**Data for this task**
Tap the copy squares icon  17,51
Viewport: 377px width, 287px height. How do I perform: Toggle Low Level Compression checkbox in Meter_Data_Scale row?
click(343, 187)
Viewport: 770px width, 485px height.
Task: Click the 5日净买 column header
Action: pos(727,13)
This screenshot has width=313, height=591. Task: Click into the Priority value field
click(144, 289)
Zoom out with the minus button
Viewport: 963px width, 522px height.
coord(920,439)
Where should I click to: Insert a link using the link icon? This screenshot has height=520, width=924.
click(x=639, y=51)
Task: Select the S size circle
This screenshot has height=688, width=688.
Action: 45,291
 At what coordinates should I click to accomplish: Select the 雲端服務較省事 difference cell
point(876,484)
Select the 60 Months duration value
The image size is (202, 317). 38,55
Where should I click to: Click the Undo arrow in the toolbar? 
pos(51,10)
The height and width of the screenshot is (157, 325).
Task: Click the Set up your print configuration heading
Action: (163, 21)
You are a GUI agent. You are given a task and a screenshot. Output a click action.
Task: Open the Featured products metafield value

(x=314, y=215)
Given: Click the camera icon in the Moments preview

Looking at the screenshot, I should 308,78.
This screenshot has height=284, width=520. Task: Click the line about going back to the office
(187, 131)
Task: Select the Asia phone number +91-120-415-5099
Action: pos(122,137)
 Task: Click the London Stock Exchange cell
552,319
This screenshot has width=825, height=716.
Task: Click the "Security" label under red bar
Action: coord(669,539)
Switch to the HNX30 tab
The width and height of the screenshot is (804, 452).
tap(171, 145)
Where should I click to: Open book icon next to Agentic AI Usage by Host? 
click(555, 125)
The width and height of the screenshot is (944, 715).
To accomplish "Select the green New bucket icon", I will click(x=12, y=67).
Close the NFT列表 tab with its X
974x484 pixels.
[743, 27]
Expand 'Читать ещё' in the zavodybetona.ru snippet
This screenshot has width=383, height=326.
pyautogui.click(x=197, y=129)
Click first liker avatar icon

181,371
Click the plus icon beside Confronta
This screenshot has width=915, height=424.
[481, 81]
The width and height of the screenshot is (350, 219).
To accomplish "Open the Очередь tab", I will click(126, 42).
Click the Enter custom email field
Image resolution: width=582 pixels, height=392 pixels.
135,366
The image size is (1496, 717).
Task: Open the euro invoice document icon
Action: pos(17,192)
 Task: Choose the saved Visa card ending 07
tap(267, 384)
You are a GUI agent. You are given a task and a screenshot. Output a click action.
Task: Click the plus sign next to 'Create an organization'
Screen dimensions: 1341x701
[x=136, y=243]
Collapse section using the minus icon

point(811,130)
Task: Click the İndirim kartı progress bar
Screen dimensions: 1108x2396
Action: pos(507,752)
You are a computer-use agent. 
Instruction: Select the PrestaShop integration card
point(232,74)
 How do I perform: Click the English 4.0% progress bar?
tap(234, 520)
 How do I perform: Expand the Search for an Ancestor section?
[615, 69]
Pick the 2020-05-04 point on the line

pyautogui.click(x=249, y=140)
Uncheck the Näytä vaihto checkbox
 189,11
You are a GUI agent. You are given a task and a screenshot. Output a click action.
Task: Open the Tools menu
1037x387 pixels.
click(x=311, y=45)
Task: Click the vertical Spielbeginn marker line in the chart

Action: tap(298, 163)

**Problem to solve**
Set all of the material down once more, unchanged.

**Written reply**
Tap the copy squares icon  17,51
Viewport: 377px width, 287px height. How do I perform: Toggle Low Level Compression checkbox in Meter_Data_Scale row?
click(343, 187)
Viewport: 770px width, 485px height.
Task: Click the 5日净买 column header
Action: pos(727,13)
This screenshot has width=313, height=591. Task: Click into the Priority value field
click(144, 289)
Zoom out with the minus button
Viewport: 963px width, 522px height.
coord(920,439)
Where should I click to: Insert a link using the link icon? This screenshot has height=520, width=924.
click(x=639, y=51)
Task: Select the S size circle
This screenshot has height=688, width=688.
Action: 45,291
 At what coordinates should I click to accomplish: Select the 雲端服務較省事 difference cell
point(876,484)
Select the 60 Months duration value
The image size is (202, 317). 38,55
Where should I click to: Click the Undo arrow in the toolbar? 
pos(51,10)
The height and width of the screenshot is (157, 325).
Task: Click the Set up your print configuration heading
Action: (163, 21)
You are a GUI agent. You are given a task and a screenshot. Output a click action.
Task: Open the Featured products metafield value

(x=314, y=215)
Given: Click the camera icon in the Moments preview

Looking at the screenshot, I should 308,78.
This screenshot has height=284, width=520. Task: Click the line about going back to the office
(187, 131)
Task: Select the Asia phone number +91-120-415-5099
Action: pos(122,137)
 Task: Click the London Stock Exchange cell
552,319
This screenshot has width=825, height=716.
Task: Click the "Security" label under red bar
Action: coord(669,539)
Switch to the HNX30 tab
The width and height of the screenshot is (804, 452).
tap(171, 145)
Where should I click to: Open book icon next to Agentic AI Usage by Host? 
click(555, 125)
The width and height of the screenshot is (944, 715).
To accomplish "Select the green New bucket icon", I will click(x=12, y=67).
Close the NFT列表 tab with its X
974x484 pixels.
[743, 27]
Expand 'Читать ещё' in the zavodybetona.ru snippet
This screenshot has width=383, height=326.
pyautogui.click(x=197, y=129)
Click first liker avatar icon

181,371
Click the plus icon beside Confronta
This screenshot has width=915, height=424.
[481, 81]
The width and height of the screenshot is (350, 219).
To accomplish "Open the Очередь tab", I will click(126, 42).
Click the Enter custom email field
Image resolution: width=582 pixels, height=392 pixels.
135,366
The image size is (1496, 717).
Task: Open the euro invoice document icon
Action: pos(17,192)
 Task: Choose the saved Visa card ending 07
tap(267, 384)
You are a GUI agent. You are given a task and a screenshot. Output a click action.
Task: Click the plus sign next to 'Create an organization'
Screen dimensions: 1341x701
[x=136, y=243]
Collapse section using the minus icon

point(811,130)
Task: Click the İndirim kartı progress bar
Screen dimensions: 1108x2396
Action: pos(507,752)
You are a computer-use agent. 
Instruction: Select the PrestaShop integration card
point(232,74)
 How do I perform: Click the English 4.0% progress bar?
tap(234, 520)
 How do I perform: Expand the Search for an Ancestor section?
[615, 69]
Pick the 2020-05-04 point on the line

pyautogui.click(x=249, y=140)
Uncheck the Näytä vaihto checkbox
 189,11
You are a GUI agent. You are given a task and a screenshot. Output a click action.
Task: Open the Tools menu
1037x387 pixels.
click(x=311, y=45)
Task: Click the vertical Spielbeginn marker line in the chart

Action: tap(298, 163)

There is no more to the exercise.